Fortunately, for now, at least, a few Americans, fed up to their earlobes with these impositions of elite-sanctioned orthodoxy, are pushing back. A rather fascinating example of this occurred recently in New York when participants at a block party also doubling as a small business protest furtively painted “F*ck Cuomo and DeBlasio” on a public street, presumably at least partly in response to the BLM slogan painted with the assent and active participation of Mayor DeBlasio on a street adjoining Trump Tower.

Some police purportedly were amused by this act of defiance – and, frankly, what beleaguered NYPD cop wouldn’t be – though DeBlasio and other city officials predictably were entirely unamused and ordered a quick painting over of this act defiance.

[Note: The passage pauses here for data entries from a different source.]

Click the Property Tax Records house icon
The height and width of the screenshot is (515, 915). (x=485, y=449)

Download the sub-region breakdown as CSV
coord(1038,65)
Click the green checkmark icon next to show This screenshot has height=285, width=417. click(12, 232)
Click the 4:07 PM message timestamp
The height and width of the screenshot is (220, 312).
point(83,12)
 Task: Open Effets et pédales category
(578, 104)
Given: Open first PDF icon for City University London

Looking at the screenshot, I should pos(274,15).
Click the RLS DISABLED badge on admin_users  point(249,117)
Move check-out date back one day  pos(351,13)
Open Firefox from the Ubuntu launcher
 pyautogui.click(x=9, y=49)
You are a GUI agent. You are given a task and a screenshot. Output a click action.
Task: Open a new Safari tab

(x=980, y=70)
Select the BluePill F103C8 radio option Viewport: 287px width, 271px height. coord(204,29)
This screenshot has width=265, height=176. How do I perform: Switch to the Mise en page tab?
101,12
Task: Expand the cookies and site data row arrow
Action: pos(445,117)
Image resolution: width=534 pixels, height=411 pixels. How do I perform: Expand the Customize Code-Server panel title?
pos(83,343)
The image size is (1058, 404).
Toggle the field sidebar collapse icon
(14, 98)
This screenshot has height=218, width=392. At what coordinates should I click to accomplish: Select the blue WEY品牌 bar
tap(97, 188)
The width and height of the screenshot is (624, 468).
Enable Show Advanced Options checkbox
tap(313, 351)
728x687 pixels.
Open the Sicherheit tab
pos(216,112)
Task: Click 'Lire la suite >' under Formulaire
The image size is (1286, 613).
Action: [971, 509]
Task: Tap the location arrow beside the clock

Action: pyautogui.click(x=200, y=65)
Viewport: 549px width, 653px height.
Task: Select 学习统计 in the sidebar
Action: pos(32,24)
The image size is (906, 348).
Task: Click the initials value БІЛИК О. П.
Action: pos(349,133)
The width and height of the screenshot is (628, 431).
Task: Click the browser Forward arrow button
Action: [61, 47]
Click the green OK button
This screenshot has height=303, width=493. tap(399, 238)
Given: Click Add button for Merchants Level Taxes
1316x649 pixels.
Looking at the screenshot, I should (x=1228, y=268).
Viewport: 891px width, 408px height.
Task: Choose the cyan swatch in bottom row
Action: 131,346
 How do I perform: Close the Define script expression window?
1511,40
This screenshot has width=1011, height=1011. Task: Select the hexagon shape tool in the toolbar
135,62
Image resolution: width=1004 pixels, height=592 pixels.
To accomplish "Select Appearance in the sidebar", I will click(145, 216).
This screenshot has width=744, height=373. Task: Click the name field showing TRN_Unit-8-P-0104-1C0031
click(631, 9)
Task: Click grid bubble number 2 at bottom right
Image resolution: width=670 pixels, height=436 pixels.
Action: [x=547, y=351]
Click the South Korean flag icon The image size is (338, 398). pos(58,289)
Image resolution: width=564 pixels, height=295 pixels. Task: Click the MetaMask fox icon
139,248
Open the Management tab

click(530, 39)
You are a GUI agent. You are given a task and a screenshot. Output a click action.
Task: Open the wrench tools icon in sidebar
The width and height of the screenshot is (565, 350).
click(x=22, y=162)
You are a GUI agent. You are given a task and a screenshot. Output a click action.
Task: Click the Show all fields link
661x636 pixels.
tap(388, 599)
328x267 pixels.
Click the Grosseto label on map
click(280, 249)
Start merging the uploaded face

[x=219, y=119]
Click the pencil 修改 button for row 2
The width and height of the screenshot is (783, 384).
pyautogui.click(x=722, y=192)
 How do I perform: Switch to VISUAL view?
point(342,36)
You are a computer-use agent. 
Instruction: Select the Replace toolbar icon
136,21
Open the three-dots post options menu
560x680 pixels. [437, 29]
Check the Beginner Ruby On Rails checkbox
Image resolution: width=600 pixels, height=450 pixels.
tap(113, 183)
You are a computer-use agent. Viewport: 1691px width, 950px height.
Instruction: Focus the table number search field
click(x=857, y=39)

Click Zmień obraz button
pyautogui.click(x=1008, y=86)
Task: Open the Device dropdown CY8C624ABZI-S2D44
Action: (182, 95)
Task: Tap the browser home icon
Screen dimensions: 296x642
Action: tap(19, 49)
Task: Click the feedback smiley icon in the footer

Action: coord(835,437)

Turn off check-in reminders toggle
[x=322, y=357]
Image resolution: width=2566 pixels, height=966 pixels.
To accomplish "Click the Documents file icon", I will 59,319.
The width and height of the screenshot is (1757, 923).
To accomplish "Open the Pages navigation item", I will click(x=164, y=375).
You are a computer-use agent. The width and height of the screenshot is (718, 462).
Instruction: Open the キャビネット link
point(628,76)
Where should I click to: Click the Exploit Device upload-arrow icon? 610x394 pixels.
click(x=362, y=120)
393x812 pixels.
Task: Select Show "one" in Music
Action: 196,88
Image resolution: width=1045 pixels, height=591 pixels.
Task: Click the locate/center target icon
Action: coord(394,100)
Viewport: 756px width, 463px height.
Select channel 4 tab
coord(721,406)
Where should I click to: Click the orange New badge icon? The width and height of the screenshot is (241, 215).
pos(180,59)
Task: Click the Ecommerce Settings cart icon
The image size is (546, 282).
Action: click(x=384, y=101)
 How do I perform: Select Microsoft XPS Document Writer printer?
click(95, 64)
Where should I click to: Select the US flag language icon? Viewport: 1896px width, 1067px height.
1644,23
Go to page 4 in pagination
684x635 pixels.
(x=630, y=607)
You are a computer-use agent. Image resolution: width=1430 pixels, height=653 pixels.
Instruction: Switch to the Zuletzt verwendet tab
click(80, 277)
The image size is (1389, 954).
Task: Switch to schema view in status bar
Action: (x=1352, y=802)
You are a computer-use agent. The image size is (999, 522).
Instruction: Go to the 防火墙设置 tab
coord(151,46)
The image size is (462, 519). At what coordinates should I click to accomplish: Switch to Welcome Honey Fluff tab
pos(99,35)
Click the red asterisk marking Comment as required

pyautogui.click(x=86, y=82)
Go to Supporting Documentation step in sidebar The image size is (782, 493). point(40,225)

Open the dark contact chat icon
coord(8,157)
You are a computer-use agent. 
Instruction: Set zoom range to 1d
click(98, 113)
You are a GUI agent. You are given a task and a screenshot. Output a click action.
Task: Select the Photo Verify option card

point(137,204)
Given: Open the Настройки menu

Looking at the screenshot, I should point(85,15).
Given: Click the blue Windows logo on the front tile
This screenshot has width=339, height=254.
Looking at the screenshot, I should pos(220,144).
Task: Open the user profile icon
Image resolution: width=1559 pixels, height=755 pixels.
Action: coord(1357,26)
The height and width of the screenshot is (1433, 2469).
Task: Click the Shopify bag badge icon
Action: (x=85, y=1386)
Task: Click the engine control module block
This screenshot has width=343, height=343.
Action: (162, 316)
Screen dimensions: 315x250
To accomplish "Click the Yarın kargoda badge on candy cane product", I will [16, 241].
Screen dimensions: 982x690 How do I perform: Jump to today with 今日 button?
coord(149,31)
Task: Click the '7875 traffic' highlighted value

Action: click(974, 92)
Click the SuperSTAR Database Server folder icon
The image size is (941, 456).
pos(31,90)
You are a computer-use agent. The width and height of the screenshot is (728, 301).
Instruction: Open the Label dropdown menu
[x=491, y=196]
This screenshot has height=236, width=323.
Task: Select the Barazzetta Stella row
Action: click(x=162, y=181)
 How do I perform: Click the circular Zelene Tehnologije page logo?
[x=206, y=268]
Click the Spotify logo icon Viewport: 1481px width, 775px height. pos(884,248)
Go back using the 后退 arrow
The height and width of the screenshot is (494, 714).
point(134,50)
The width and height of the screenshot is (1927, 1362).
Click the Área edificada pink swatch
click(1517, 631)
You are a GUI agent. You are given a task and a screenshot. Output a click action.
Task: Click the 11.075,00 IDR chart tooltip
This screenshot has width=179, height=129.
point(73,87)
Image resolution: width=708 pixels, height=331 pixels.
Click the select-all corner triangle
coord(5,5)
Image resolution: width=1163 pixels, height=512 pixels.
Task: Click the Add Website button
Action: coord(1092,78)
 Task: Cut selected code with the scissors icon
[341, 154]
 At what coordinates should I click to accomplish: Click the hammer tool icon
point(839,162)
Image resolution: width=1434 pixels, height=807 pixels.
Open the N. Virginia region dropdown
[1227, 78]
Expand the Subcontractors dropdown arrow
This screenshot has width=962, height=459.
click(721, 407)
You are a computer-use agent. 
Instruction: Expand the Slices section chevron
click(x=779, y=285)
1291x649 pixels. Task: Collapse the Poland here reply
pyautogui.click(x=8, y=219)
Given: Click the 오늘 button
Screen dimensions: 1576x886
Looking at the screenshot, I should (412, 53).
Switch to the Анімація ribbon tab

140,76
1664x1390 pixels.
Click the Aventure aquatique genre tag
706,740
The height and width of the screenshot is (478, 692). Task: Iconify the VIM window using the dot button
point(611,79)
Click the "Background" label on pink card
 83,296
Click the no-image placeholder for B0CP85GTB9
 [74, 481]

This leads one to wonder: How common will these expressions of dissent become in the future, especially if the Democrats capture the White House in November? The left undoubtedly will intensify its efforts to impose its cultural and political orthodoxy in all facets of American life – public spaces and events, basically anywhere the state can exert its heavy hand – while recalictrants, hopefully, at least, will respond equally forcefully with creative acts of defiance.

We are, after all, Americans – people who historically have displayed comparatively little patience for officially imposed elite orthodoxies.

Our forebears foreshowed a revolution by boarding merchant ships in Boston Harbor and casting tea into the water, proudly characterizing this act of defiance as a “tea party,” a term that still resounds among millions of Americans almost a quarter millennium later.

This marked only the beginning of American obstinacy in the face of tyranny. Less than a decade after the constitutional machinery of the American Republic was put into motion, farmers on the western frontier fomented an open rebellion against taxes, namely the taxes that the federal government imposed on the whiskey that they manufactured from their corn to eke out a meager living.

Early in the 19th century a newspaper editor faced prosecution under the Alien and Sedition Acts for expressing publicly the wish that a 21-gun salute to President Adams would go awry and that one of the stray cannon balls would strike the chief executive squarely on his arse.

This only scratches the surface of the historical memory of recalcitrance.

With the left standing virtually at the helm of America culture and possibly primed to acquire most of the levers of political power in the immediate future, liberty-loving Americans will be challenged as never before to decry its attempts to impose its rigid orthodoxy into every nook and cranny of American life – one that is increasingly taking on many of the contours of a totalitarian ideology. The times are calling on us to engage in acts of contemptuous defiance of leftist norms. In the spirit of our revolutionary forebears, each of us must engage as often as possible in creative acts of dissidence.

Our obstreporous colonial forebears would expect nothing less from us.